CLARITY Act stablecoin fight shifts from yield to who captures digital-dollar economics

Washington is turning stablecoins into regulated payment instruments while trying to keep issuer-paid yield away from holders. That combination changesthe economics of digital dollars and puts the value of user balances up for grabs across the intermediary stack. The GENIUS Act bars permitted paymen

CLARITY Act stablecoin fight shifts from yield to who captures digital-dollar economics

Washington lawmakers are reshaping stablecoin regulation through the CLARITY Act, fundamentally altering how digital dollar economics work. The proposed legislation aims to transform stablecoins into regulated payment instruments while explicitly preventing issuers from paying yield directly to token holders. The GENIUS Act, a key component of this regulatory framework, specifically bars both permitted payment stablecoin issuers and foreign payment stablecoin issuers from distributing yield to holders.

This regulatory shift represents a significant departure from the current stablecoin ecosystem, where some issuers have explored yield-bearing models or have benefited from interest earned on reserves.
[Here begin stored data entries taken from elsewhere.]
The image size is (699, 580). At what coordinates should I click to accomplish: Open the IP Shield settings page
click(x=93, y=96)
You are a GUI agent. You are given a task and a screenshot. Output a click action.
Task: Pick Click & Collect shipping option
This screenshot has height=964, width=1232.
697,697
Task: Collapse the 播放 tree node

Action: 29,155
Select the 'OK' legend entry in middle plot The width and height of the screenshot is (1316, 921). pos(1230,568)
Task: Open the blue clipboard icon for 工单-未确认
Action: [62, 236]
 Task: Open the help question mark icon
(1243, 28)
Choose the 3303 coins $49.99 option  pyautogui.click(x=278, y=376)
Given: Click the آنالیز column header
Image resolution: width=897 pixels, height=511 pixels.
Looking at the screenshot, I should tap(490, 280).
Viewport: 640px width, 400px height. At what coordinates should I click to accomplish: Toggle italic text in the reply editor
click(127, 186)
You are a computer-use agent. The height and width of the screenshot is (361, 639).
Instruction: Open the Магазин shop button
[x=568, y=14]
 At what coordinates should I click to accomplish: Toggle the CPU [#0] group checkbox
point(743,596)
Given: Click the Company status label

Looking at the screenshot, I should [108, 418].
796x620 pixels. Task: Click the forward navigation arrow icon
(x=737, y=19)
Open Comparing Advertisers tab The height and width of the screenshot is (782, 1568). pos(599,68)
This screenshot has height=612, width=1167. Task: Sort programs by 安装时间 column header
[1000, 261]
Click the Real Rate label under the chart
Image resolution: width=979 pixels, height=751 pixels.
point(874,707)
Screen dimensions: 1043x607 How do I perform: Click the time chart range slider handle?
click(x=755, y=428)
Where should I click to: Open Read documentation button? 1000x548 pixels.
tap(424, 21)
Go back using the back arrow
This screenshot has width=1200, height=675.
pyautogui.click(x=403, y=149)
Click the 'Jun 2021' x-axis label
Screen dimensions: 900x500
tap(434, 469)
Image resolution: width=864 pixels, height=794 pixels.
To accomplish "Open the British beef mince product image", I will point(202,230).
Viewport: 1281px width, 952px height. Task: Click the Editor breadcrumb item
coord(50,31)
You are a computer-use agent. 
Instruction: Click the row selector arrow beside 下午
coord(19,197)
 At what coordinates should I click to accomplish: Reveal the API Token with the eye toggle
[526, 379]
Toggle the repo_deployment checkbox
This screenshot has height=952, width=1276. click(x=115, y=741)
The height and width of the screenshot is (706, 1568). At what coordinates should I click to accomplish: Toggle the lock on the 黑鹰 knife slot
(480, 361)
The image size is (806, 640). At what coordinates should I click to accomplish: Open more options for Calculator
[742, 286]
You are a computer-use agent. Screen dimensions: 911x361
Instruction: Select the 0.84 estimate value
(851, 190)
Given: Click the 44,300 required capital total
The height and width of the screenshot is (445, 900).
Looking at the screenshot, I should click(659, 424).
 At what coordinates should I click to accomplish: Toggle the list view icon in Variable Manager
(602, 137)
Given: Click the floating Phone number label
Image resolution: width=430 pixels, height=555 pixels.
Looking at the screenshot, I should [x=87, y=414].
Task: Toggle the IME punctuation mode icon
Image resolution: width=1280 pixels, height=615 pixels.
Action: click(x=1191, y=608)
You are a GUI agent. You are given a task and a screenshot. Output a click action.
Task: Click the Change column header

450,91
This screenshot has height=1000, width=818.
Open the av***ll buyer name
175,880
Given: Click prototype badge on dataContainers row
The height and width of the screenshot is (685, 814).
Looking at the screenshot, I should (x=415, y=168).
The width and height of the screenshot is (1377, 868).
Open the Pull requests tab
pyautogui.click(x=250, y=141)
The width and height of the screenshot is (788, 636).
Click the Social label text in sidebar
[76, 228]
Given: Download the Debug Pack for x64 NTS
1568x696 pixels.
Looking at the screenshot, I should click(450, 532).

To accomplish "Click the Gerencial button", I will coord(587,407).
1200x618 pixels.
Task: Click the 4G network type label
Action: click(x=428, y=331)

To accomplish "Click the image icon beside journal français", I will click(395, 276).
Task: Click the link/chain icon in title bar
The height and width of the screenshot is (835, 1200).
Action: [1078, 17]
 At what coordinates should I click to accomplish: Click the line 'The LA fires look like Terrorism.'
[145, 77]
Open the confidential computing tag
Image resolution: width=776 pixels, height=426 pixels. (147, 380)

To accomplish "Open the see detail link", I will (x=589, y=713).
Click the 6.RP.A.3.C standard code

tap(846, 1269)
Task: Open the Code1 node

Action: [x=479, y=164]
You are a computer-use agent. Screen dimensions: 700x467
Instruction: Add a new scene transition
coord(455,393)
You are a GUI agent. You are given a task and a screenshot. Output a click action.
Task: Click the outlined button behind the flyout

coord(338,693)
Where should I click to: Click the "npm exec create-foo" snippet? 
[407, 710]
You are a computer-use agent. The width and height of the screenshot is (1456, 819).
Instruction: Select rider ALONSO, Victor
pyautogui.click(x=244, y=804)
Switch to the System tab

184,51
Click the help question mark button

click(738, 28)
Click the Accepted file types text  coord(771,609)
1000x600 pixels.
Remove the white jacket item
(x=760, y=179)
The legislation appears designed to create a clear separation between payment functionality and investment returns, positioning stablecoins purely as digital payment tools rather than yield-generating assets.

The proposed rules create uncertainty about where the economic value from stablecoin reserves will flow within the financial intermediary chain. With issuers prohibited from passing yield to holders, the regulation effectively redirects the capture of interest earnings and other economic benefits away from end users. This restructuring could impact the competitive dynamics among stablecoin providers and influence how financial institutions and payment processors position themselves in the digital dollar ecosystem.

Industry observers will be monitoring how the legislation progresses through Congress and whether amendments address concerns about the distribution of economic benefits within the stablecoin value chain.